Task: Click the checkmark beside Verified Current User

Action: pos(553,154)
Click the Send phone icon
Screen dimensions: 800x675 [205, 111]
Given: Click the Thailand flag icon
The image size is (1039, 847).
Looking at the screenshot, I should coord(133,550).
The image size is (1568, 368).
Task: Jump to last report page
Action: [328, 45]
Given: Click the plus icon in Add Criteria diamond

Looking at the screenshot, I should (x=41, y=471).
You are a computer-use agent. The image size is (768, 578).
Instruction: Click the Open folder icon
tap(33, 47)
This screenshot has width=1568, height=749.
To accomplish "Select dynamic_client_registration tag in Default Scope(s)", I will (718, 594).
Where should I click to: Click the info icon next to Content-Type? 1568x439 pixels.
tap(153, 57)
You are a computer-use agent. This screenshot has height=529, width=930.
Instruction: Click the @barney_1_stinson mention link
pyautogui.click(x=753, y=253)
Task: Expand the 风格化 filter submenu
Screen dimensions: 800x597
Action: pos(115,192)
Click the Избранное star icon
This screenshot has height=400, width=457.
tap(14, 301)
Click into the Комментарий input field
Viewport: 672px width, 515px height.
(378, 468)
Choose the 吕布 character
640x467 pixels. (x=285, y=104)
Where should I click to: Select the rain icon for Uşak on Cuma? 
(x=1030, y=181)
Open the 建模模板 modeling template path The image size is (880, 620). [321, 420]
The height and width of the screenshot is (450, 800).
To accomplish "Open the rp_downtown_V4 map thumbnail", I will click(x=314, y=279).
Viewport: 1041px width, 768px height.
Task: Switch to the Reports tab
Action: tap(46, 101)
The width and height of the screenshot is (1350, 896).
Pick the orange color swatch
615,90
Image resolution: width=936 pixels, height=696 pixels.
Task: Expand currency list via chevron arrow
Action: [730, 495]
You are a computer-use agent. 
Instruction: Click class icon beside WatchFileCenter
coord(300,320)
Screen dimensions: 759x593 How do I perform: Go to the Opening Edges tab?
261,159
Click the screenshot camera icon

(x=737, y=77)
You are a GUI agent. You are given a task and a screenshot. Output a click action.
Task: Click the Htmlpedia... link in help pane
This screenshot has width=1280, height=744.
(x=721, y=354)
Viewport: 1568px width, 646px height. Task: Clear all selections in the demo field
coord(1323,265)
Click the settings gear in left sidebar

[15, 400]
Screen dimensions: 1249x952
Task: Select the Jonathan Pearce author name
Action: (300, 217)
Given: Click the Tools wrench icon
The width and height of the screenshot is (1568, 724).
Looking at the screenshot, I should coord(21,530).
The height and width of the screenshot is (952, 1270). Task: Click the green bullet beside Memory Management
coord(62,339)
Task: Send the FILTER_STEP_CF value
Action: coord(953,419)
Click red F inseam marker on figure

•••

Please give back all of the data exactly as it appears.

Exercise response -
Task: Click the checkmark beside Verified Current User

Action: pos(553,154)
Click the Send phone icon
Screen dimensions: 800x675 [205, 111]
Given: Click the Thailand flag icon
The image size is (1039, 847).
Looking at the screenshot, I should coord(133,550).
The image size is (1568, 368).
Task: Jump to last report page
Action: [328, 45]
Given: Click the plus icon in Add Criteria diamond

Looking at the screenshot, I should (x=41, y=471).
You are a computer-use agent. The image size is (768, 578).
Instruction: Click the Open folder icon
tap(33, 47)
This screenshot has width=1568, height=749.
To accomplish "Select dynamic_client_registration tag in Default Scope(s)", I will (718, 594).
Where should I click to: Click the info icon next to Content-Type? 1568x439 pixels.
tap(153, 57)
You are a computer-use agent. This screenshot has height=529, width=930.
Instruction: Click the @barney_1_stinson mention link
pyautogui.click(x=753, y=253)
Task: Expand the 风格化 filter submenu
Screen dimensions: 800x597
Action: pos(115,192)
Click the Избранное star icon
This screenshot has height=400, width=457.
tap(14, 301)
Click into the Комментарий input field
Viewport: 672px width, 515px height.
(378, 468)
Choose the 吕布 character
640x467 pixels. (x=285, y=104)
Where should I click to: Select the rain icon for Uşak on Cuma? 
(x=1030, y=181)
Open the 建模模板 modeling template path The image size is (880, 620). [321, 420]
The height and width of the screenshot is (450, 800).
To accomplish "Open the rp_downtown_V4 map thumbnail", I will click(x=314, y=279).
Viewport: 1041px width, 768px height.
Task: Switch to the Reports tab
Action: tap(46, 101)
The width and height of the screenshot is (1350, 896).
Pick the orange color swatch
615,90
Image resolution: width=936 pixels, height=696 pixels.
Task: Expand currency list via chevron arrow
Action: [730, 495]
You are a computer-use agent. 
Instruction: Click class icon beside WatchFileCenter
coord(300,320)
Screen dimensions: 759x593 How do I perform: Go to the Opening Edges tab?
261,159
Click the screenshot camera icon

(x=737, y=77)
You are a GUI agent. You are given a task and a screenshot. Output a click action.
Task: Click the Htmlpedia... link in help pane
This screenshot has width=1280, height=744.
(x=721, y=354)
Viewport: 1568px width, 646px height. Task: Clear all selections in the demo field
coord(1323,265)
Click the settings gear in left sidebar

[15, 400]
Screen dimensions: 1249x952
Task: Select the Jonathan Pearce author name
Action: (300, 217)
Given: Click the Tools wrench icon
The width and height of the screenshot is (1568, 724).
Looking at the screenshot, I should coord(21,530).
The height and width of the screenshot is (952, 1270). Task: Click the green bullet beside Memory Management
coord(62,339)
Task: Send the FILTER_STEP_CF value
Action: coord(953,419)
Click red F inseam marker on figure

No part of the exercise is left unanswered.